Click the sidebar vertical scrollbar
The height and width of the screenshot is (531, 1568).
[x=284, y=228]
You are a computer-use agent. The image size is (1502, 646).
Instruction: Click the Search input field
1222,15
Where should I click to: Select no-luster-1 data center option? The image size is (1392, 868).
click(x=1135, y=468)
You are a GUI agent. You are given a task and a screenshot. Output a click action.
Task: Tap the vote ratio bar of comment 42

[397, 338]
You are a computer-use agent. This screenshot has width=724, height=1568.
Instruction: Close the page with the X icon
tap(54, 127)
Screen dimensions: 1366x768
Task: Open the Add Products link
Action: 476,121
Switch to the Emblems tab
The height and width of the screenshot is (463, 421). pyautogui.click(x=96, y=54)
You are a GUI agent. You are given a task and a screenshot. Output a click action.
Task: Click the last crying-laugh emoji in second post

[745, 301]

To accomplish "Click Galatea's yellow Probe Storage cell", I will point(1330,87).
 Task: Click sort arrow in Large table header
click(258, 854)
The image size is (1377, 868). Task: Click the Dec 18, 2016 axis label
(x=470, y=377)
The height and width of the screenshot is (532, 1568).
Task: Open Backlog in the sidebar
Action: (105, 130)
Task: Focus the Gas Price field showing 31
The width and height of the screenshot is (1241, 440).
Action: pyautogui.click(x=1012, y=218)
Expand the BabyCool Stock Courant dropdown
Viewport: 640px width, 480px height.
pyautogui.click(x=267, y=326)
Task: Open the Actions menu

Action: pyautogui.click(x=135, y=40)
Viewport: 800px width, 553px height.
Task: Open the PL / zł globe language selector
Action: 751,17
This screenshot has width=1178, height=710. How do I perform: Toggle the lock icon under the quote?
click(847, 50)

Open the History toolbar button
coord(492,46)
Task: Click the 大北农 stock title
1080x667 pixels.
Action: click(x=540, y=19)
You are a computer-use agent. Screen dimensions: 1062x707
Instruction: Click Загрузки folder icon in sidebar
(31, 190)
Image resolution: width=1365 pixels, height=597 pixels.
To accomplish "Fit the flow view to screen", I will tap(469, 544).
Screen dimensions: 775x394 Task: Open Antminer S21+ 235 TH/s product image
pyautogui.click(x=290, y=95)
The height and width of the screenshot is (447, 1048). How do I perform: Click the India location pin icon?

━━━━━━━━━━

What to work on. Would you mind copying all of the records exactly?

Solution.
Click the sidebar vertical scrollbar
The height and width of the screenshot is (531, 1568).
[x=284, y=228]
You are a computer-use agent. The image size is (1502, 646).
Instruction: Click the Search input field
1222,15
Where should I click to: Select no-luster-1 data center option? The image size is (1392, 868).
click(x=1135, y=468)
You are a GUI agent. You are given a task and a screenshot. Output a click action.
Task: Tap the vote ratio bar of comment 42

[397, 338]
You are a computer-use agent. This screenshot has width=724, height=1568.
Instruction: Close the page with the X icon
tap(54, 127)
Screen dimensions: 1366x768
Task: Open the Add Products link
Action: 476,121
Switch to the Emblems tab
The height and width of the screenshot is (463, 421). pyautogui.click(x=96, y=54)
You are a GUI agent. You are given a task and a screenshot. Output a click action.
Task: Click the last crying-laugh emoji in second post

[745, 301]

To accomplish "Click Galatea's yellow Probe Storage cell", I will point(1330,87).
 Task: Click sort arrow in Large table header
click(258, 854)
The image size is (1377, 868). Task: Click the Dec 18, 2016 axis label
(x=470, y=377)
The height and width of the screenshot is (532, 1568).
Task: Open Backlog in the sidebar
Action: (105, 130)
Task: Focus the Gas Price field showing 31
The width and height of the screenshot is (1241, 440).
Action: pyautogui.click(x=1012, y=218)
Expand the BabyCool Stock Courant dropdown
Viewport: 640px width, 480px height.
pyautogui.click(x=267, y=326)
Task: Open the Actions menu

Action: pyautogui.click(x=135, y=40)
Viewport: 800px width, 553px height.
Task: Open the PL / zł globe language selector
Action: 751,17
This screenshot has width=1178, height=710. How do I perform: Toggle the lock icon under the quote?
click(847, 50)

Open the History toolbar button
coord(492,46)
Task: Click the 大北农 stock title
1080x667 pixels.
Action: click(x=540, y=19)
You are a computer-use agent. Screen dimensions: 1062x707
Instruction: Click Загрузки folder icon in sidebar
(31, 190)
Image resolution: width=1365 pixels, height=597 pixels.
To accomplish "Fit the flow view to screen", I will tap(469, 544).
Screen dimensions: 775x394 Task: Open Antminer S21+ 235 TH/s product image
pyautogui.click(x=290, y=95)
The height and width of the screenshot is (447, 1048). How do I perform: Click the India location pin icon?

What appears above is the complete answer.